The data:

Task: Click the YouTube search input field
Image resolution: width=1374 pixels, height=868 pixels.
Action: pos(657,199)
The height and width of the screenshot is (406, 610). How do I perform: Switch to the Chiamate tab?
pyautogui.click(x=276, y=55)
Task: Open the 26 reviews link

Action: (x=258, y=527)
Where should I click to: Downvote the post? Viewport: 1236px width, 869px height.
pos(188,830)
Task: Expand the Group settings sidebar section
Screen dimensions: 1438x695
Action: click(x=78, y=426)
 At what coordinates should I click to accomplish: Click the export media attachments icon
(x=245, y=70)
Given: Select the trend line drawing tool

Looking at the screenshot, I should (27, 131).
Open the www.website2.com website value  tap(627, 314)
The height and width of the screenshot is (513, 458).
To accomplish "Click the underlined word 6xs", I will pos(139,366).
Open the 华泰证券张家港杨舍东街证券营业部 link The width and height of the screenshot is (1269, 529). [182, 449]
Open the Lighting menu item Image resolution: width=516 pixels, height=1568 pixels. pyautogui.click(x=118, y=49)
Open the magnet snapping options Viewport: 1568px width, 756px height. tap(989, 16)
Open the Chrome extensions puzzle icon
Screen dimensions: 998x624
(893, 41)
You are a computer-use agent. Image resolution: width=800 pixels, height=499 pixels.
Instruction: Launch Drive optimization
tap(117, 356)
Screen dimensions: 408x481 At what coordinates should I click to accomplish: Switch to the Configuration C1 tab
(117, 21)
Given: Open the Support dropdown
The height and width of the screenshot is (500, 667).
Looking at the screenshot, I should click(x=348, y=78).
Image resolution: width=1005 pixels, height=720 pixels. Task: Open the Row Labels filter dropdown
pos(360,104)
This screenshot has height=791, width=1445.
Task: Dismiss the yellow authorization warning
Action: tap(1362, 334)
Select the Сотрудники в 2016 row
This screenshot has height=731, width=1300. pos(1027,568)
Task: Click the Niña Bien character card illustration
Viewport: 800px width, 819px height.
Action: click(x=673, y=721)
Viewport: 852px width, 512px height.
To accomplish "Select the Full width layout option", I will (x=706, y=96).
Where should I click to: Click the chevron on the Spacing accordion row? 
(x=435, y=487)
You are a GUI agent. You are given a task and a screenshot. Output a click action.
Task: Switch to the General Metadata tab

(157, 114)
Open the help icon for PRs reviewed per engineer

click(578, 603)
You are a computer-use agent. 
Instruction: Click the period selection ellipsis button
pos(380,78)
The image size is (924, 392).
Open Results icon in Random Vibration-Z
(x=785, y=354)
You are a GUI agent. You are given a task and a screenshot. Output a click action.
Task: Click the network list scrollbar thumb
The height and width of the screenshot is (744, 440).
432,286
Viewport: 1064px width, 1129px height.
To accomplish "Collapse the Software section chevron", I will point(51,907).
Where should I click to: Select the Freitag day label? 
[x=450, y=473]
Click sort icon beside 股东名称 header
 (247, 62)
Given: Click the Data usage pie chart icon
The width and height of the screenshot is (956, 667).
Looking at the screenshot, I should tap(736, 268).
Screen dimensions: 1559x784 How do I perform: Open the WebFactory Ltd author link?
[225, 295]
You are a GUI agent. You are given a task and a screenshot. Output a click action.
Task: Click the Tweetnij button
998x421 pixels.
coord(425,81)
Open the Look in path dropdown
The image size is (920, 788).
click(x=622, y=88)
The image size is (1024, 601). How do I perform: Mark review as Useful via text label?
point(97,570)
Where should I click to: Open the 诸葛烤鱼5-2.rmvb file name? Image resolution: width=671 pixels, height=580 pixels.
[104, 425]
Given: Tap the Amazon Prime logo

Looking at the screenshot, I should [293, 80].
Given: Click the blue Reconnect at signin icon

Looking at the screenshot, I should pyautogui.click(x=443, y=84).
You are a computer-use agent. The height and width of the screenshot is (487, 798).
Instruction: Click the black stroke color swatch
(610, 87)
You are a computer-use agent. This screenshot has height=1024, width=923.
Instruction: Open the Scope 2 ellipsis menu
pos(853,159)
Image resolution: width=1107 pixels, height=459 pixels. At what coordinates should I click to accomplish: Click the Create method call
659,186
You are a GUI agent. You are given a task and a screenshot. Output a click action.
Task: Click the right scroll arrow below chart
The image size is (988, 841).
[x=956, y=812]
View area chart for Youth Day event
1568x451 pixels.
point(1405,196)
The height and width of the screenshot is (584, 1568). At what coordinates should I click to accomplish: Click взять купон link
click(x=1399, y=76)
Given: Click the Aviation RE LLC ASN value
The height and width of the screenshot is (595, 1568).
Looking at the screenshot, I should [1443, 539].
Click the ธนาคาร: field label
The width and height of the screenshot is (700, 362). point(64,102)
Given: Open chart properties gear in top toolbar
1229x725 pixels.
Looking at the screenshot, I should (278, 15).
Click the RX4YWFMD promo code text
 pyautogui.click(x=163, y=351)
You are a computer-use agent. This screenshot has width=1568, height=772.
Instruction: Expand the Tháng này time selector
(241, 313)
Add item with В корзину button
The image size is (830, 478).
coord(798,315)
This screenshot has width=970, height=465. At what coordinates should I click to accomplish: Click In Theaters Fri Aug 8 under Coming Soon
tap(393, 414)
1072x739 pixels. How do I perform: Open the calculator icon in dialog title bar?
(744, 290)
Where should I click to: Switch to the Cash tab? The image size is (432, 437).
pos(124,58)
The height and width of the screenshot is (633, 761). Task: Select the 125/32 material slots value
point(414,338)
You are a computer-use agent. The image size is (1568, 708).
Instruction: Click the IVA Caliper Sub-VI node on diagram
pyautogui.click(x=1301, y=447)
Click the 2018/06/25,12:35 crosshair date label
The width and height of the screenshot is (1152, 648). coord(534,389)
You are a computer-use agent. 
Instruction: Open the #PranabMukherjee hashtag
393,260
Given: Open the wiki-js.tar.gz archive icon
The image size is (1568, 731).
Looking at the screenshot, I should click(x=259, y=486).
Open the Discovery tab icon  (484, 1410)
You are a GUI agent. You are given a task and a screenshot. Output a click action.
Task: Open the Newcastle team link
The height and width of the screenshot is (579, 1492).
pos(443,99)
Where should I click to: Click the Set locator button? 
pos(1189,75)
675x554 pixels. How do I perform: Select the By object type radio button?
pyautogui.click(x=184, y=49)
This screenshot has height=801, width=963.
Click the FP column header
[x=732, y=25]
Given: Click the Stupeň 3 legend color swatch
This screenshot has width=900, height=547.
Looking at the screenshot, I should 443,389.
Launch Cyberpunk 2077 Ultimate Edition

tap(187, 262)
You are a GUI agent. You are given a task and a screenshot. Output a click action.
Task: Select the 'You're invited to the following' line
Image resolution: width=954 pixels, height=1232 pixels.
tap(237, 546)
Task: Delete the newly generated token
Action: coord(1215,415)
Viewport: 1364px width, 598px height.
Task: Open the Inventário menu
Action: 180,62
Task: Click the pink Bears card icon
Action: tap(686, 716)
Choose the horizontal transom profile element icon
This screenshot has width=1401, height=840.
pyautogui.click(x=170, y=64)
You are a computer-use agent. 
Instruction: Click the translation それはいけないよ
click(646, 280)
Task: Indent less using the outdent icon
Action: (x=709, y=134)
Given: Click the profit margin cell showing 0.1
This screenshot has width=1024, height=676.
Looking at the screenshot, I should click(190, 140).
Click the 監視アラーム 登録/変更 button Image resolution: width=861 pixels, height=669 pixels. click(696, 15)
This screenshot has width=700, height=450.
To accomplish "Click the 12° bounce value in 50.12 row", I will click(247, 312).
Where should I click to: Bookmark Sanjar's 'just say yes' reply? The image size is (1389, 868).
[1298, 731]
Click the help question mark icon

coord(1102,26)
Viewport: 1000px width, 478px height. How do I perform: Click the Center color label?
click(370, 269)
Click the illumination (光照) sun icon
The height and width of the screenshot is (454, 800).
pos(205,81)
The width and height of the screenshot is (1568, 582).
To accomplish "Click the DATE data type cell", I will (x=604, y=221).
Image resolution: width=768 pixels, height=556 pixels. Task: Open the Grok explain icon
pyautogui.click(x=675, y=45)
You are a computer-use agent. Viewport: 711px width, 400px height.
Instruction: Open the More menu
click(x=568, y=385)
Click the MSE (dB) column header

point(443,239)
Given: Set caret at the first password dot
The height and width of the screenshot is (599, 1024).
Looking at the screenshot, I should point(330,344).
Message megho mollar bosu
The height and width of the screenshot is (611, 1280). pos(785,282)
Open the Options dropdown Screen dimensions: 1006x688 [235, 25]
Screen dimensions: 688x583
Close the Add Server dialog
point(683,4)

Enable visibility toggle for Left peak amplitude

Work order: In the records above, find each line that mentions the string "computer", then copy it.

Solution for this problem:
You are a computer-use agent. Image resolution: width=800 pixels, height=499 pixels.
You are a computer-use agent. 
You are a computer-use agent. The height and width of the screenshot is (487, 798).
You are a computer-use agent. This screenshot has height=1024, width=923.
You are a computer-use agent. This screenshot has width=1568, height=772.
You are a computer-use agent. The image size is (1568, 708).
You are a computer-use agent. 
You are a computer-use agent. 
You are a computer-use agent. Viewport: 711px width, 400px height.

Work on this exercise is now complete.